TL;DR
As ChatGPT revives Andrew Yang’s universal basic income arguments, economic analysis suggests the proposal fundamentally fails to address AI-driven job displacement. A $1,000 monthly “Freedom Dividend” would leave families below poverty, while meaningful income replacement would cost $14tn annually—45% of US GDP.
The Scale Problem
Yang’s 2020 “Freedom Dividend” proposed $1,000 monthly for every American adult. For a two-parent, two-kid family, this puts income 25% below the poverty line. A genuinely meaningful UBI—equivalent to median worker earnings of $53,000 annually—would cost over $14tn, roughly 45% of US GDP.

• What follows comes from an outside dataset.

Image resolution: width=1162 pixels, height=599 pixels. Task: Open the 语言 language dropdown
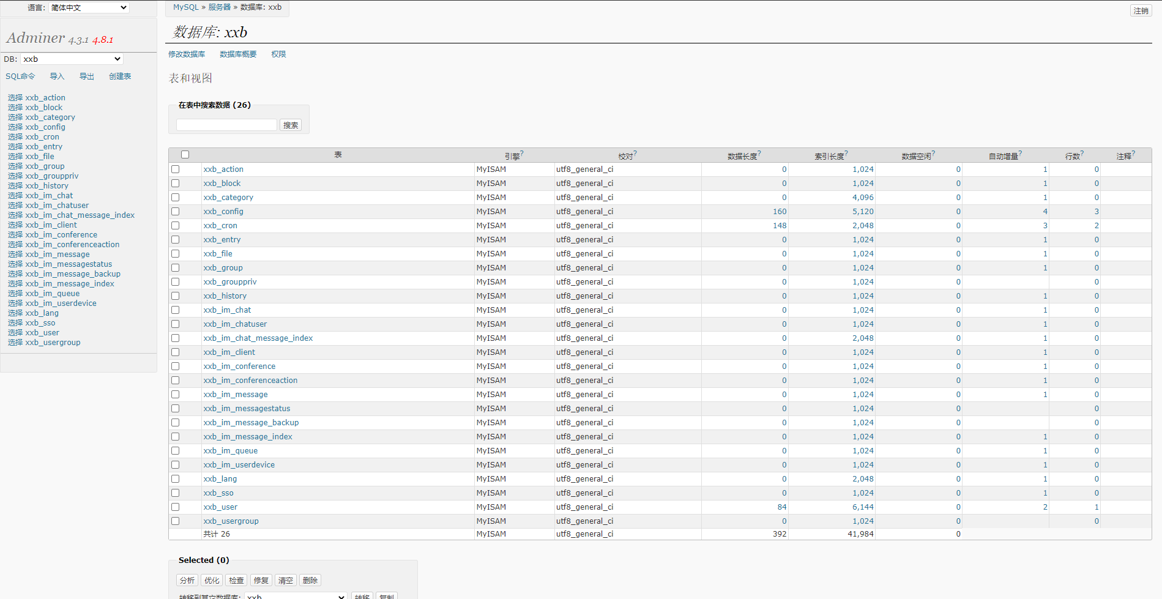pos(89,8)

For context, US public social spending covering health, pensions, disability, and unemployment has never exceeded 25% of GDP since 1980. Total government tax revenue at all levels has never reached 30% of GDP since the 1960s.
The Funding Paradox
Yang suggested a value-added tax to fund UBI. While VATs can raise substantial revenue and don’t discourage work, the logic becomes circular in an AI economy: funding people’s livelihoods through a tax on what they buy, when they have no income to buy with.
If AI truly eliminates labour income—which currently generates most tax revenue—funding becomes even more challenging. Alternatives might include carbon taxes, land taxes, or taxing robot owners. But this raises fundamental questions about power: who decides how much everyone receives?
The Inequality Question
Stanford economist Erik Brynjolfsson warns that in an economy where labour’s income share reaches zero, capital owners “reap it all.” Most people would “depend precariously on the decisions of those in control of the technology,” risking being “trapped in an equilibrium where those without power have no way to improve their outcomes.”
UBI, as currently conceived, doesn’t address this concentration of power. Redistributing income may be insufficient—redistributing ownership of the AI systems themselves might be necessary.
Alternative Approaches
The analysis notes that other developed nations already work significantly fewer hours without UBI. Australians work 20% less than Americans; Danes and Finns work 24% less. These countries rely not on universal payments but on “a halfway decent social safety net.”
For the present—where the challenge is low-wage service jobs rather than zero employment—wage subsidies like an improved earned income tax credit may prove more effective and affordable than universal payments.
Looking Forward
The debate highlights that AI’s economic disruption may require solutions more fundamental than simple cash transfers. For UK businesses and policymakers, the questions of AI ownership, wealth concentration, and power distribution will likely grow more pressing as automation advances.